Pêsames àqueles que tenham paixão pela História e, ao mesmo tempo, um filho pequeno que queira ver este filme. Alguém teria o desvario de juntar personalidades históricas e quadro de arte em uma trama infantil? A Globo Filmes conseguiu a proeza de pensar nisso, elaborando As Aventuras do Pequeno Colombo (2017). A dublagem é estrelada pelas vozes de Isabelle Drummond, como a mística sereia Mab, e o homenageado José Wilker, como o Conde de Saint-Germain. Isso porque o filme, inacreditavelmente, levou mais de meia década para ser produzido.
O pequeno Cris, talvez mais conhecido como Cristóvão Colombo, vive uma situação delicada por conta das dívidas financeiras que seu pai, Domenico Colombo, mantém com o narcisista Barão de Bonneville. O brilhante Leo (Da Vinci) e a charmosa (Mona) Lisa são os melhores amigos de Cris, sempre o ajudando. O pequeno explorador descobre, com a ajuda do “velho louco” Stilpen, a localidade da misteriosa ilha de “Hi Brasil”. Sim, “Hi Brasil”. Essa é a oportunidade que Cris tem de achar o lendário tesouro do Novo Continente, a fim de quitar as dívidas de seu pai e se tornando o maior explorador de toda a Europa.

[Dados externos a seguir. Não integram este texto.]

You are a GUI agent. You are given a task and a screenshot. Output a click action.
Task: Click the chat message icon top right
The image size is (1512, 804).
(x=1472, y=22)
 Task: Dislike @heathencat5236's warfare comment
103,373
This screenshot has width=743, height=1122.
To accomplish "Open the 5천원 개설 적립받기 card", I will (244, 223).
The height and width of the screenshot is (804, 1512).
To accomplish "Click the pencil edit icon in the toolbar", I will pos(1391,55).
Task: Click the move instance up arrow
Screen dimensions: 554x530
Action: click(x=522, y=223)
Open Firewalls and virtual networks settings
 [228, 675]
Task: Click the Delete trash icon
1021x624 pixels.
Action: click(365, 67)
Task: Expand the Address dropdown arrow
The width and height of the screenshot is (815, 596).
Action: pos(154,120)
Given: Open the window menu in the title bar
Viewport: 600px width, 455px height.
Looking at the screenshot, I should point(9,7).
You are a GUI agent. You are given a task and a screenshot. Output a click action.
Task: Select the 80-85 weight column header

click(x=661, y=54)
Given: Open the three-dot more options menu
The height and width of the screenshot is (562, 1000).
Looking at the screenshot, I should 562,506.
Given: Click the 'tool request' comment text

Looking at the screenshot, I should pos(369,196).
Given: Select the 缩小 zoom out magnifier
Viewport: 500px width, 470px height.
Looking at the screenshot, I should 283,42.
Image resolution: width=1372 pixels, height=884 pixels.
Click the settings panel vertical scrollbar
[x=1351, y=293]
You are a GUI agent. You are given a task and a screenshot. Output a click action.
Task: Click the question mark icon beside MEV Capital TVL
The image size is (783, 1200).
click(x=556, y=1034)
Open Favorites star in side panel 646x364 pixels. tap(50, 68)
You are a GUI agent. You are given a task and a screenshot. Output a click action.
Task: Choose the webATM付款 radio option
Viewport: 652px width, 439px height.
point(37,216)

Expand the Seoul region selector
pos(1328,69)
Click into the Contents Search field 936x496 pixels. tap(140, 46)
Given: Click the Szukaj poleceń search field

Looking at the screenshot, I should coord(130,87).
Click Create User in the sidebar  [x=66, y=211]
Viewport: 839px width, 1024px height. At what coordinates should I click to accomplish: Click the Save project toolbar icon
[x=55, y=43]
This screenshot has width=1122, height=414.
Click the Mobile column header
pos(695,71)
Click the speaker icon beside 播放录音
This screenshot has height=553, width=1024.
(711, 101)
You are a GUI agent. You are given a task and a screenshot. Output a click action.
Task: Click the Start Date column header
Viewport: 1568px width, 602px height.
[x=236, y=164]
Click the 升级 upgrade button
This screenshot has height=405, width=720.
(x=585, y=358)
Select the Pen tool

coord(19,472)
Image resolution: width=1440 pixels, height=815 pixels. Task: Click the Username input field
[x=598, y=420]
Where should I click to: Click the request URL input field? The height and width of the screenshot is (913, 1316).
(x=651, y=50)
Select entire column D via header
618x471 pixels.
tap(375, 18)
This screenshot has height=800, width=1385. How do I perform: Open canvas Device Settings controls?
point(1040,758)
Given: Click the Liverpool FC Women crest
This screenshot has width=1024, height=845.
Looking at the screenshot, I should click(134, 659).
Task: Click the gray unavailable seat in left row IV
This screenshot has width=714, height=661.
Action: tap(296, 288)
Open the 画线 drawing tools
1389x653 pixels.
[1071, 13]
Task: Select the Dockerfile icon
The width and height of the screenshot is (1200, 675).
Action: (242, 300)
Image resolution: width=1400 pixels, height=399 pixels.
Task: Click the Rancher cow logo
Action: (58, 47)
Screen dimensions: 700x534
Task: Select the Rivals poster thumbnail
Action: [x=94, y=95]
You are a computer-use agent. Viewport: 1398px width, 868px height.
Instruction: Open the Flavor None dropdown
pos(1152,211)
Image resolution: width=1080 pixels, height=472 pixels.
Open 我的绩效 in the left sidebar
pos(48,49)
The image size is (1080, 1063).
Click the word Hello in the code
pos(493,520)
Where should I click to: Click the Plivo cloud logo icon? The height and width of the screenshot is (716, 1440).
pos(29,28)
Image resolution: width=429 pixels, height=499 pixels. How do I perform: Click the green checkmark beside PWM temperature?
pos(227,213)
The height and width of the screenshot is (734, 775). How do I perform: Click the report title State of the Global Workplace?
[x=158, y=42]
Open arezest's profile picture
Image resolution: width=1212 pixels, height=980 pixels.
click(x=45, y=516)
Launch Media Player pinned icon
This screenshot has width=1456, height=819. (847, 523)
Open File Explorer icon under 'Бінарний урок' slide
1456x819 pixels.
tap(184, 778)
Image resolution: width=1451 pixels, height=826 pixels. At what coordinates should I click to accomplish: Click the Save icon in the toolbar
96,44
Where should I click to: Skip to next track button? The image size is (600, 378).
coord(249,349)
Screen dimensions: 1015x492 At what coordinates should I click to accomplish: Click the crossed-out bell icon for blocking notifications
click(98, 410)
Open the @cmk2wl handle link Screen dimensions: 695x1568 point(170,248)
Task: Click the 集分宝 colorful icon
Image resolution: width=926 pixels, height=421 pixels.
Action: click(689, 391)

O enredo é raso. Raso até mesmo para uma produção infantil. A começar pela proposta petulante de tornar os contemporâneos Colombo e Da Vinci em crianças amigas e destemidas. Completar o trio com a presença de Mona Lisa, cuja imagem imediata que se têm no consenso social é a do quadro de Da Vinci (e não a da pessoa que serviu de modelo), é mais surreal ainda. É, literalmente, juntar duas personalidades históricas distintas e um quadro de arte em uma trama infantil. As fronteiras entre realidade histórica e entretenimento estão difusas. A linha é arbitrada na aleatoriedade. Alguns fatos, como o nome e profissão do pai de Colombo condizem com a realidade, mas, talvez, limitem-se a isso e mais poucos exemplos. É aquela “lógica” ortodoxa e pífia de que a apuração histórica é totalmente irrelevante em uma animação para crianças. Elas, provavelmente, não se incomodam com isso. É verdade, mas, se a história como realmente foi é tão “entediante”, por que não criar uma ficção pura logo? E, nem as distorções da realidade, com o intuito de tornar a trama mais interessante, cumprem com o seu papel. A ação e a aventura, baseadas somente no roteiro, são clichês.
É, também, uma responsabilidade do roteirista a construção dos personagens. Talvez fosse inevitável formulá-los bem, considerando-se sua premissa frívola. Cristóvão, ou melhor, o pequeno Cris é um protagonista medíocre e um pouco irritante. Pelo menos, ele converge aos ideais de coragem e determinação, os quais acarretam na admiração das crianças. Leo consegue ser um pouco mais carismático e interessante que Cris. Infelizmente, ele é machista. Sim, um dos protagonistas de um filme infantil é intencionalmente machista. Leo, em muitas situações, banaliza Lisa por tentar fazer algo que não é “de menina”. Lisa simplesmente o acata, respondendo “eu odeio meninos”. Não se entende, e teme-se entender, qual seria o motivo para esses momentos “cômicos”. A reversão desse cenário machista, a qual ocorre no final do filme, chega a ser sútil e inconclusiva. Em questão de comicidade – um dos fatores mais importantes para um longa infantil – o velho Stilpen é o único que alcança um nível satisfatório. Nenhum outro personagem chega a ser muito cômico.
A animação, desenhada pelo carioca Duda Campos, equilibra pontos positivos e negativos. Duda trabalhou anteriormente nas produções Turma da Mônica em Uma Aventura no Tempo e Xuxinha e Guto Contra os Monstros do Espaço, dentre outras películas infantis. Seus traçados minimalistas trazem uma simplicidade física para os personagens, a qual é positiva pelo seus caráteres infantis. O ponto forte do desenho, na realidade, é a coloração. O filme apresenta cores saturadas, promovendo vivacidade. Entretanto, a animação não flui. A movimentação dos personagens e de suas expressões faciais é um pouco picotada.
As Aventuras do Pequeno Colombo é um longa infantil mediano, apresentando claros defeitos e carências. Inevitavelmente, gerará lucros em bilheteria, por ser uma animação, e será repercutido em território nacional, afinal é uma produção da Globo. Porém, isso compensa a falta de cautela em muitos aspectos da composição do filme? Outra reflexão a ser feita é que este é o último trabalho oficial do lendário José Wilker. É triste pensar que a “despedida” de um dos maiores atores brasileiros da história seja com uma animação que será esquecida com o tempo.
O filme estreia dia 06 de julho nos cinemas.